Sunday, August 28, 2011

Slow Read: Middlemarch Book 1

Middlemarch (Signet Classics)
Well...I'm a week behind with my posting, but only a day behind with my reading.  I do have a niggling worry about how I am going to fit in the reading of another thick book for my other book group: Ahab's Wife: Or, The Star-gazer: A Novel.

PRELUDE

Theresa's passionate, ideal nature demanded an epic life... Her flame...soared after some illimitable satisfaction, some object which would never justify weariness, which would reconcile self-despair with the rapturous consciousness of life beyond self.
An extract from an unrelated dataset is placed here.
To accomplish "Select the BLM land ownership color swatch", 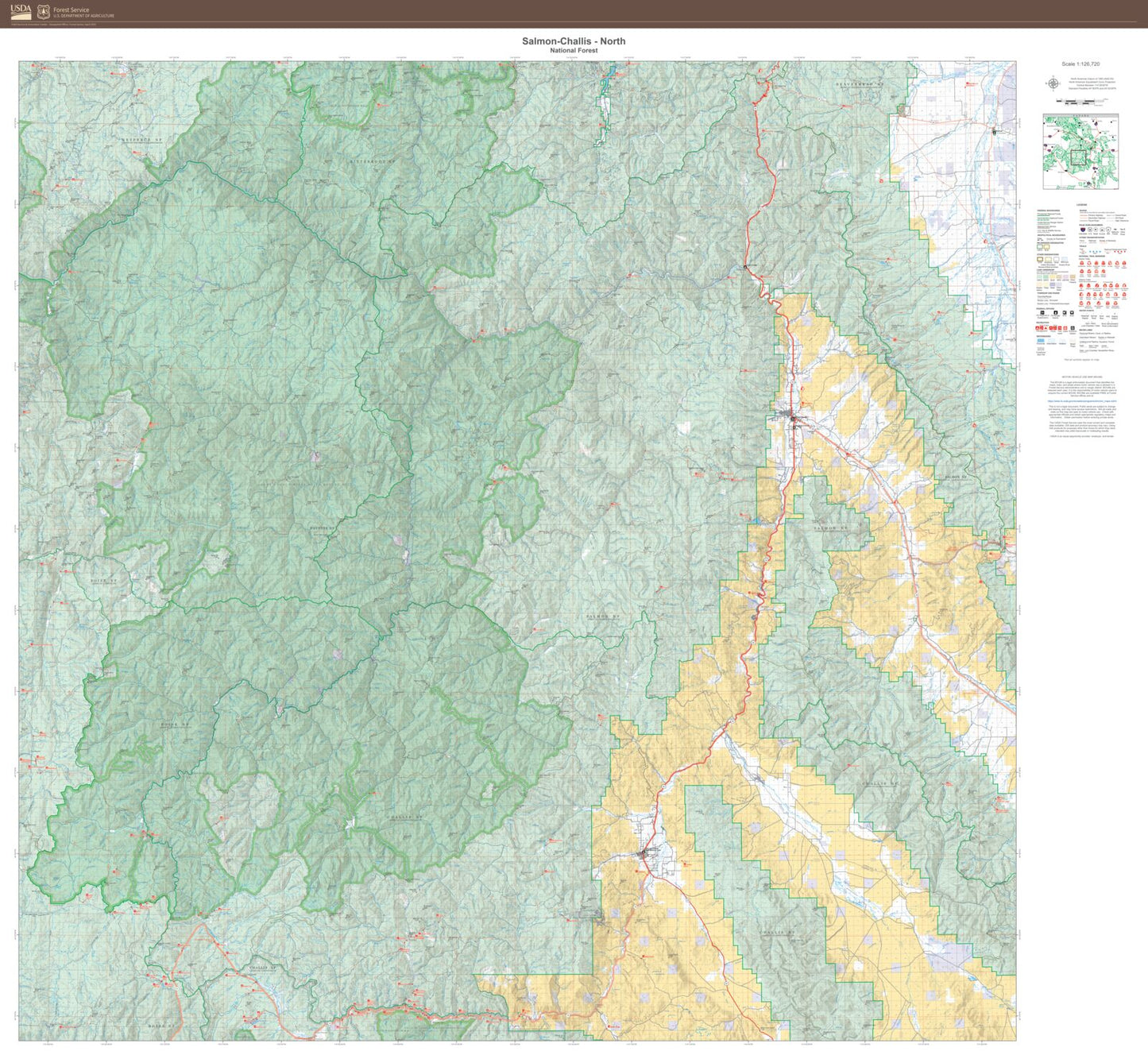I will click(1053, 276).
She found her epos in the reform of a religious order. ...Here and there is born a Saint Theresa, foundress of nothing, whose loving heart-beats and sobs after an unattained goodness tremble off and are dispersed among hindrances, instead of centring in some long-recognizable deed.
Is this the theme of the book?

BOOK I. MISS BROOKE

CHAPTER I  "Since I can do no good because a woman, Reach constantly at something that is near it. --The Maid's Tragedy: BEAUMONT AND FLETCHER.
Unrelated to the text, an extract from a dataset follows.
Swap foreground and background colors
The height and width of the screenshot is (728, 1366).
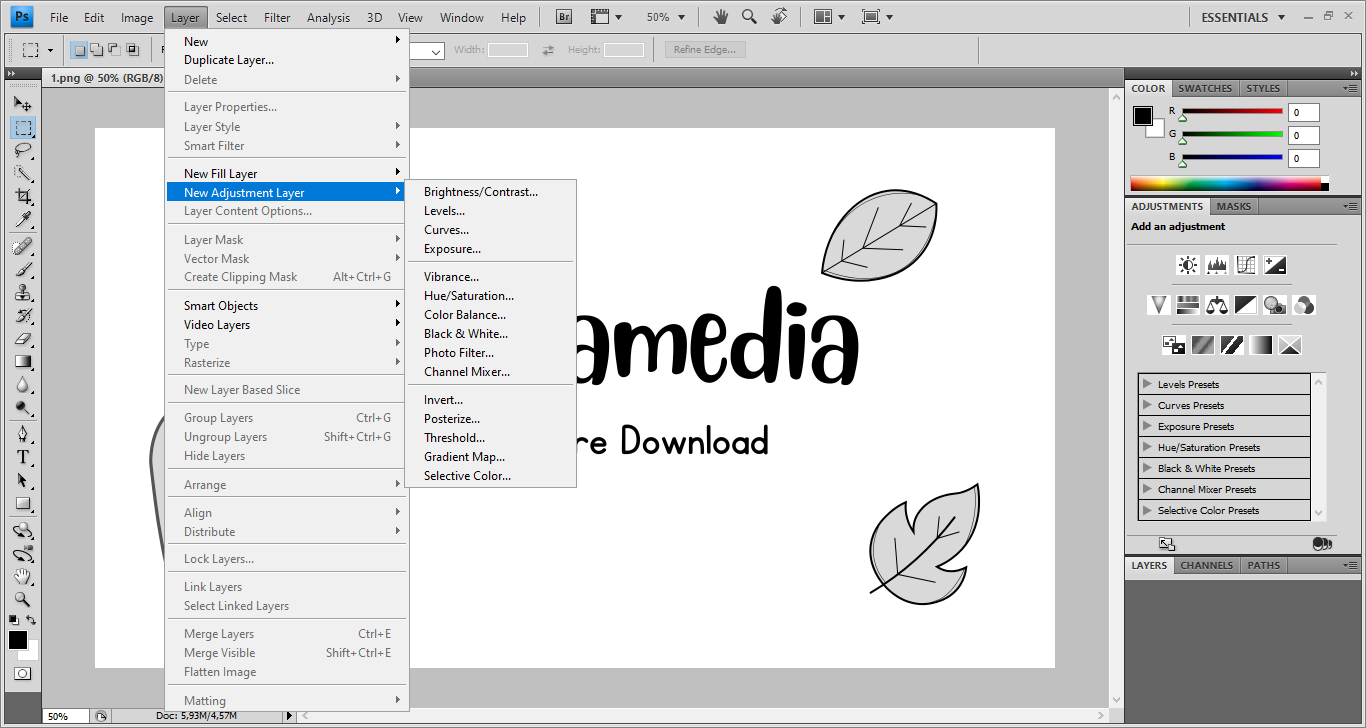click(x=31, y=620)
Miss Brooke had that kind of beauty which seems to be thrown into relief by poor dress. She was usually spoken of as being remarkably clever, but with the addition that her sister Celia had more common-sense. ...Since they could remember, there had been a mixture of criticism and awe in the attitude of Celia's mind towards her elder sister. The younger had always worn a yoke; but is there any yoked creature without its private opinions?
I'm so glad I came across the etiquette explanation that the first-born young lady is always "Miss so-and-so" and the younger sisters are referred to by their first names.  I think I learned this while attending a play adaptation of Pride and Prejudice.  At first I thought the book is about these two, then I remembered the title. There's going to be a lot to keep track of, this being about the whole fictional town of Middlemarch.  Perhaps each Book will be focused on a particular character.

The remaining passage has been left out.